福島氏曰く、総じて「無責任」と感じる飼い主は基本的にいないのだとか。
「本当に無責任で『もう、いらんわ』っていう人達は『手放す』。お金をかけてまで犬をなんとかしようっていう発想は、まず出てこないんです」
なるほど。確かにそうだ。
「無責任」を突き詰め極論をいえば、犬を「捨てる」ことだってできるのだ。そういう意味で、「預ける」という行為は、決して責任逃れの結果ではないことに気付く。形は違えど、責任を全うしようとする新しい選択肢ともいえるのだ。ただ、残念ながら一般的なイメージはそこまで追いついていないのが現状だ。
「預けられる方の事情は、ホントに様々なんですが。ただ、無責任な人がポンと連れてきて金だけ払ってるというイメージが、(老犬ホームには)まだまだあって、払拭できてないんですよ」
福島氏は、少し強めに言葉を継いだ。
「僕らが飼い主さんに言うのは、預けることは無責任なことではないと。ただ、きちんと犬のために調べて欲しいと。家が近いからとか、自分が面会に行きやすいからとか、それだけで決めるのは、犬に対してのQOL(クオリティ・オブ・ライフ)とかを全く考えていない。自分が行ってその責任者と話をして、犬が暮らす環境も見て決めないと。そう、説明してます」
毎日アップされる犬たちの記録がスゴすぎる!
じつは、老犬ホームは他にもある。
ただ、どうしてもと取材をお願いしたかったのは、こちらの「老犬ホームあん」だった。
こだわった理由は、色々ある。
24時間冷暖房完備、24時間有人のケア、1ヵ月2万円台のお手頃な料金設定、明朗会計で追加費用ナシ、ドッグラン完備、自然豊かな環境…など挙げればきりがない。

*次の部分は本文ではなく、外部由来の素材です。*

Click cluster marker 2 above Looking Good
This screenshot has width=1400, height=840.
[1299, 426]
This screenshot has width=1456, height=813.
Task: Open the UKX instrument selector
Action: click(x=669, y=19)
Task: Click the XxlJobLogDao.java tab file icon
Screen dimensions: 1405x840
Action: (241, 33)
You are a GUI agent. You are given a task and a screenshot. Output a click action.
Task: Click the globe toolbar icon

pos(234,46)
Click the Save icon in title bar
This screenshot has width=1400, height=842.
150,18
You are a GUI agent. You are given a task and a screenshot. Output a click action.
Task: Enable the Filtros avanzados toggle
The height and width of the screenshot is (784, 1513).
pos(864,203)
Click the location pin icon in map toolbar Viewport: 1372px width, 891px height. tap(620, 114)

例えば1ヵ月2万円台の料金設定は、福島氏がサラリーマン時代の自分の感覚をベースに、飼い主側の視点から決めたという。24時間有人のケアも、犬のことを思えば絶対に外せない条件だと断言する。
「夜は普通に誰もおらん。倉庫みたいにシャッターを閉めて帰ってしまうとか。そういう老犬ホームもあります。でも、やっぱり地震があったり、隣が火事を起こしたりした時に誰が助けるのかって。それに、この子らって夜型なんです。夜鳴きもあるし、夜中に水を飲ましてあげたり、夜中にご飯を食べる子も居るんで。だから有人でないと」と福島氏。
しかし、選ぶ決め手となったのは、これらの理由ではない。もっといえば、先ほど列挙した理由のどれでもない。
私が、取材先は「老犬ホームあん」しかないと思った理由はただ1つ。「愛情」だ。ホームページから「犬たちへのマジな愛情」がひしひしと伝わったからである。
それは「老犬ホームあん」のサイトを見れば一目瞭然だ。毎日、福島氏がブログを更新するのだが、その最後がスゴイ。相当な数の犬たちの写真がアップされるのだ。それも毎日である。なんなら動画もある。とにかく良い意味で強烈なのだ。
そんなブログを発信し続ける福島氏の1日のスタートは、かなり早い。朝の4時半頃に起床。犬たちをドッグランに出したり、ご飯を食べさせたりと大忙し。その後、本人も食事を取って、夜はずっと写真や動画のチェックにかかりっきりだという。夜中の見回り後、寝たと思ったら、また4時過ぎに起床。なんともハードなスケジュールである。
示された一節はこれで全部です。